Admirer la splendeur de la région du Grimsel et de la vallée de Conches d’un seul coup d’œil: pour cela, rien de mieux qu’une randonnée au départ du col du Grimsel.
Le vent glacial qui balaie le col du Grimsel ce matin me rappelle que nous sommes en automne. Même si le soleil me réchauffe rapidement, la montée raide dès le début de la randonnée est la bienvenue et me réchauffe encore davantage. À chaque mètre d’altitude, la vue s’ouvre davantage sur l’Oberland bernois et sur les paysages sculptés par les glaciers du Grimsel. Une halte s’impose à la cabane de Husegg, ne serait-ce que pour s’imprégner pleinement du paysage impressionnant qui borde le lac du Grimsel. Difficile de dire quel est le point culminant de cette randonnée. En chiffres, c’est à coup sûr le Sidelhoren et ses 2764 mètres d’altitude. Mais le sommet lui-même est un tas de pierres qui n’a rien de particulier. La vue panoramique qu’il offre, du Grimsel jusqu’à la vallée de Conches et au-delà vers le canton d’Uri est d’autant plus impressionnante.
La vue imprenable se mue en casse-tête dès que l’on dépasse la cabane de Husegg, lorsque le sentier atteint la crête. Faut-il avancer ou prendre le temps d’admirer le paysage? Vers l’avant, le regard porte jusqu’à Obergesteln, puis vers le Pizzo Rotondo et le Blinnenhorn, qui trône au-dessus de la vallée de Conches. Vers l’arrière, il est presque encore plus captivant: la haute vallée du Rhône s’ouvre alors, avec le Galenstock et la route du col de la Furka. Mais remonter une crête à reculons n’est pas une option. Il faut donc sans cesse faire un choix: avancer ou regarder en arrière.

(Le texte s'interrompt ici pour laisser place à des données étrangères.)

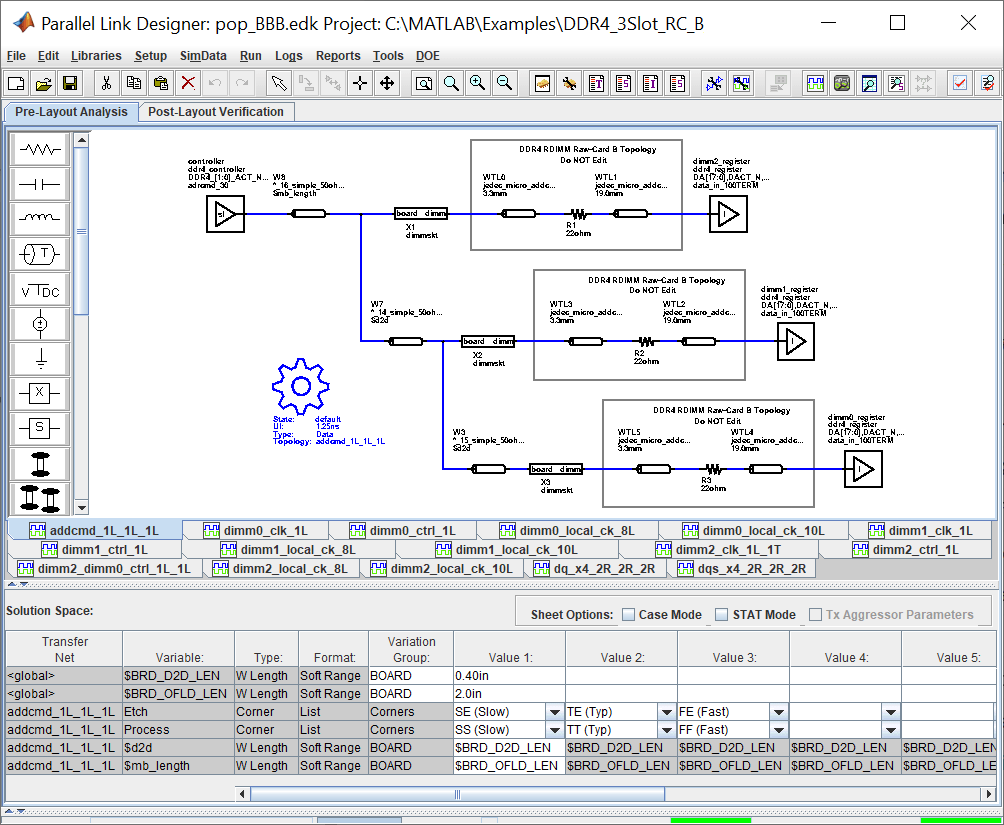The height and width of the screenshot is (825, 1004).
Task: Select the ground symbol in the palette
Action: 40,358
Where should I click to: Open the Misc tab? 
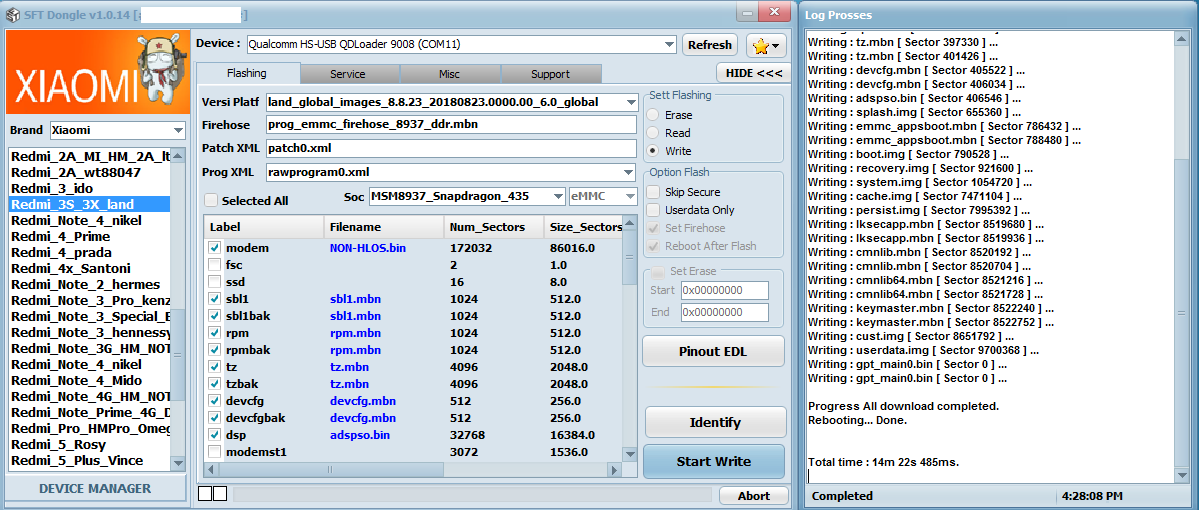449,74
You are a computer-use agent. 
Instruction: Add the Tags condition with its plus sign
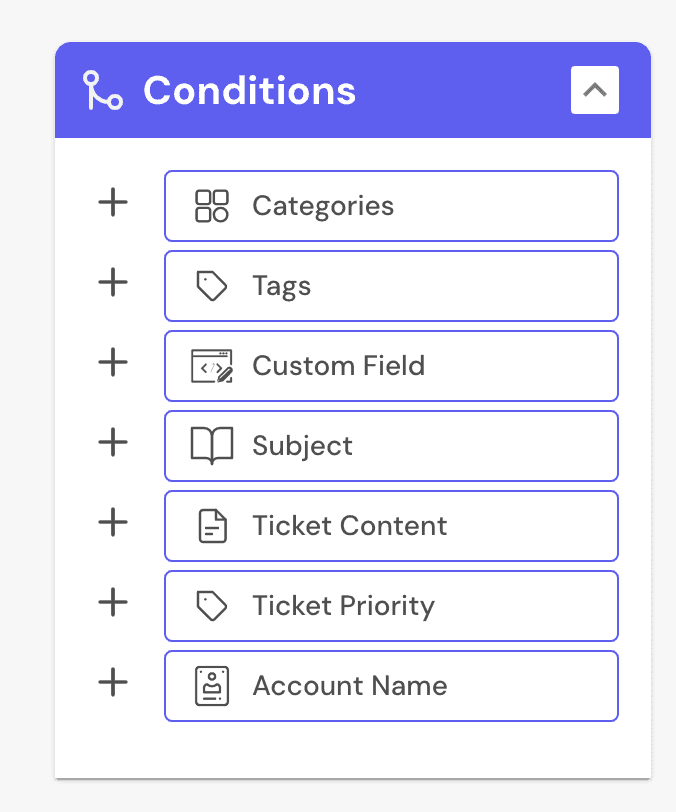[x=113, y=283]
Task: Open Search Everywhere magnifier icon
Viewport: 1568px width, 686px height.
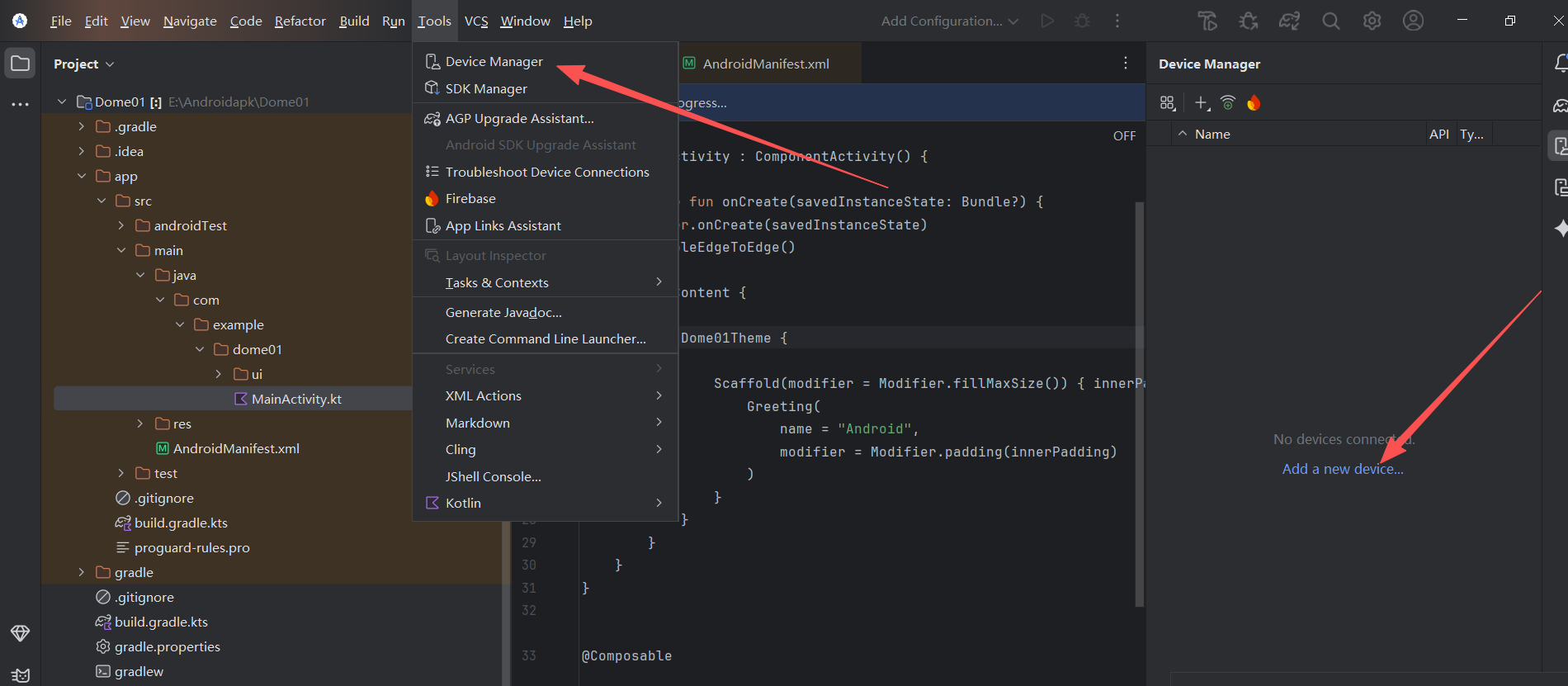Action: [x=1330, y=21]
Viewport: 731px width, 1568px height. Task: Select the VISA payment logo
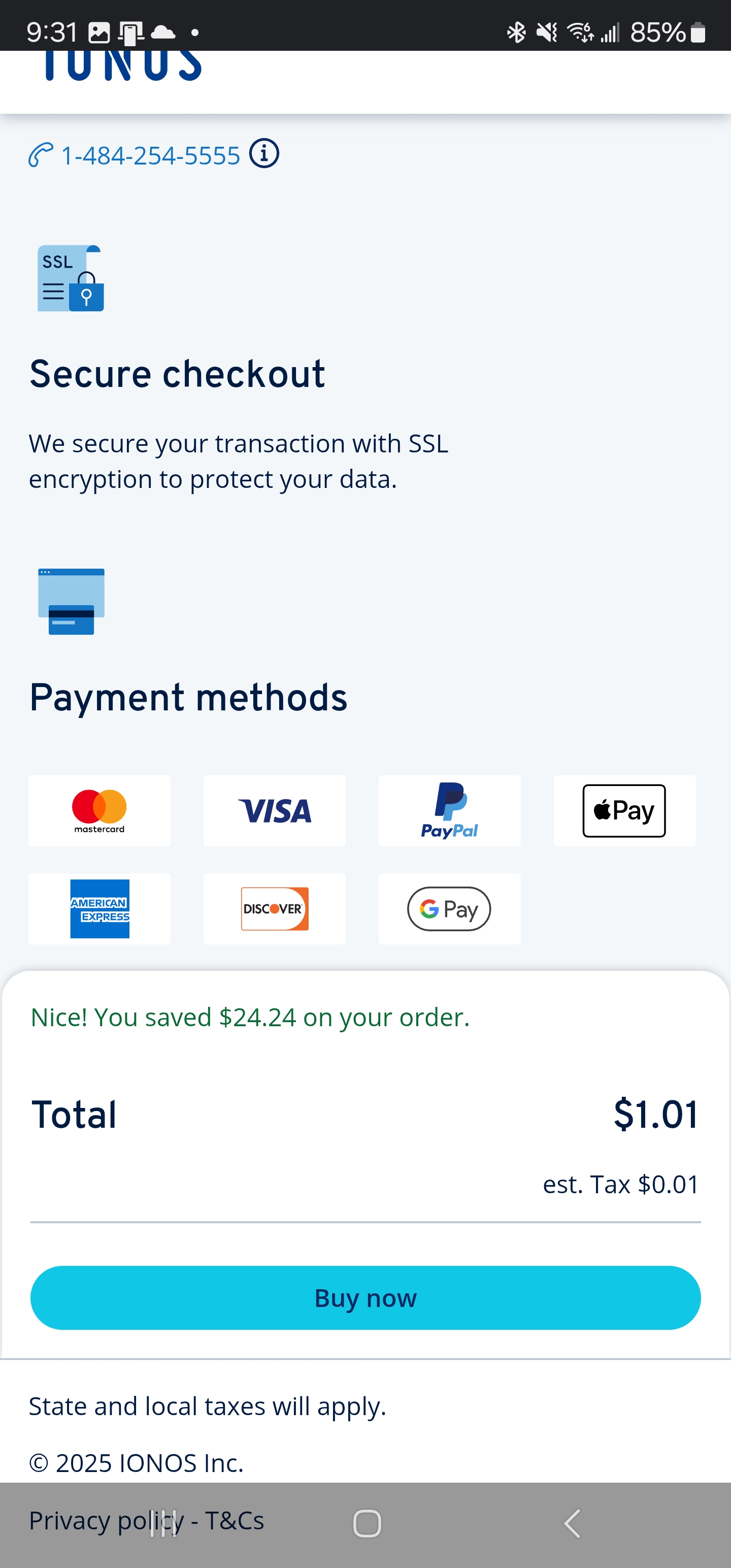coord(275,811)
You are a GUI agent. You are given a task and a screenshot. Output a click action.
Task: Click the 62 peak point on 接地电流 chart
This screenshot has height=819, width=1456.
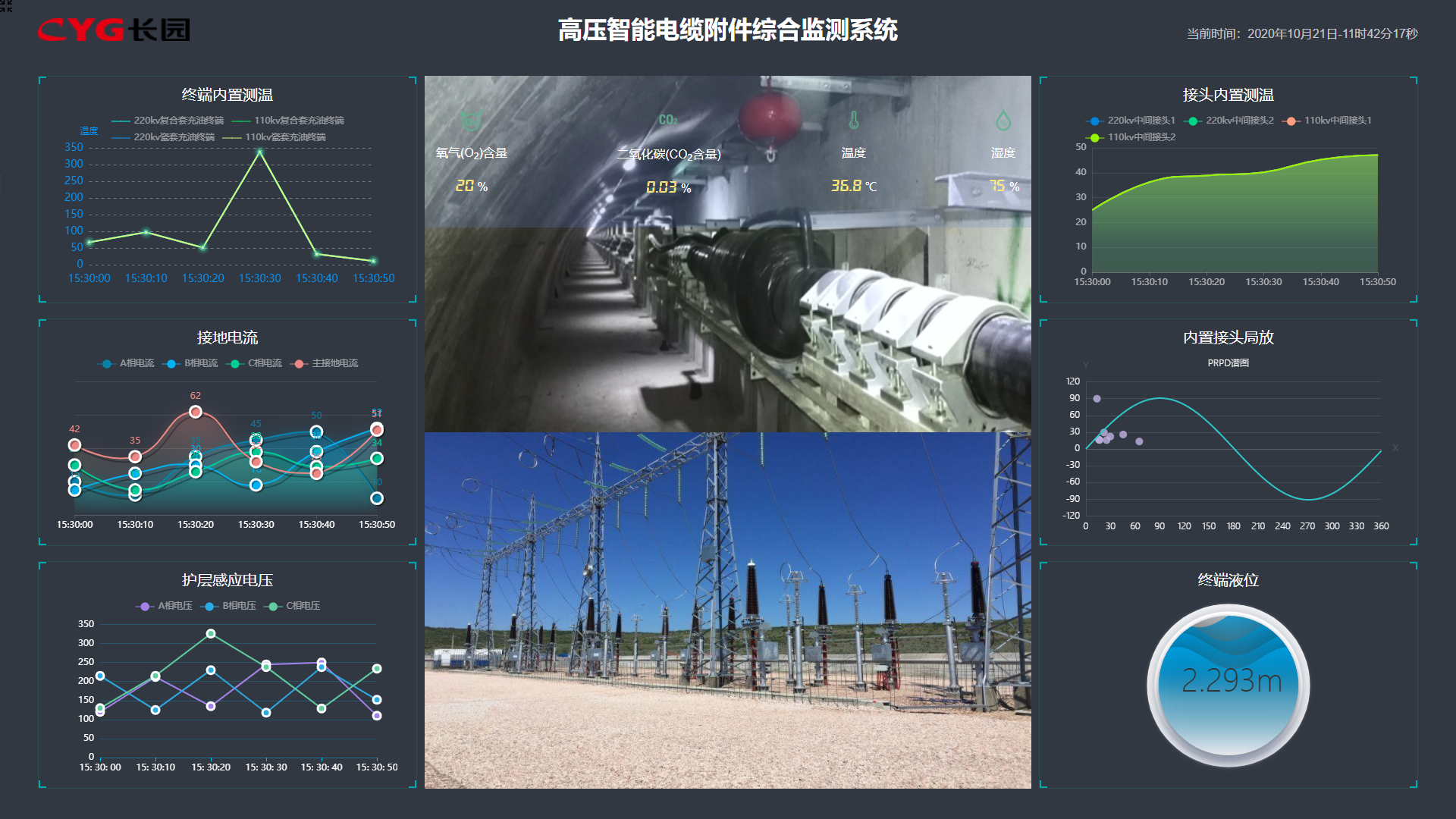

Au sommet, la pause est malheureusement de courte durée, car là-haut, le vent est glacial malgré le soleil. Mais cela ne fait rien, car plus bas, le lac de Jost, baigné par le soleil, m’attire irrésistiblement. C’est le premier de neuf lacs qui se succèdent comme un collier de perles au-dessus de la vallée de Conches. Aujourd’hui, je n’ai pas le temps de poursuivre cette exploration et, comme j’ai déjà englouti mon pique-nique de midi, je redescends tranquillement vers le col du Grimsel. Maintenant, on peut admirer la vallée du Rhône en marchant.